- _TASK OBJECTIVE_
Give, as a numbered list with blank lines omitted, every line of the material from the one containing "Open the ホームページをリニューアル article link" through the end of the material, both ends included. Leave the pictures out of the answer.

- _RECORD SET_
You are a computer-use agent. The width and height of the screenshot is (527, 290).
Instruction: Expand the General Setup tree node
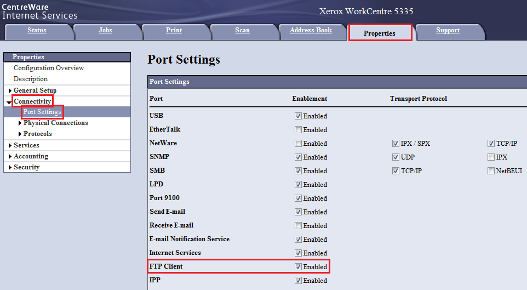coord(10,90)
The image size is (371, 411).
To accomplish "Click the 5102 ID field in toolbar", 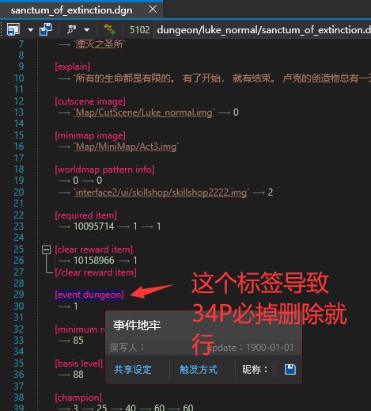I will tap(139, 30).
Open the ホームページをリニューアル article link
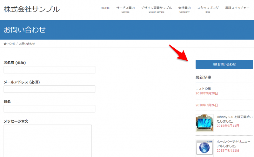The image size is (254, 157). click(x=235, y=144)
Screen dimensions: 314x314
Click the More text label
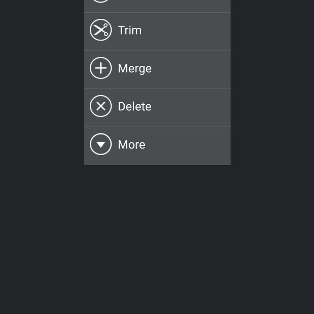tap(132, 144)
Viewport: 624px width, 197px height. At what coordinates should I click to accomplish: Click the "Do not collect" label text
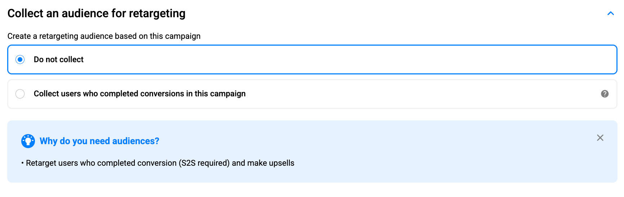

- _RESPONSE BELOW_
1. Open the ホームページをリニューアル article link
2. The image size is (254, 157). click(x=235, y=144)
3. Screen dimensions: 314x314
4. Click the More text label
5. tap(132, 144)
6. Viewport: 624px width, 197px height. At what coordinates should I click to accomplish: Click the "Do not collect" label text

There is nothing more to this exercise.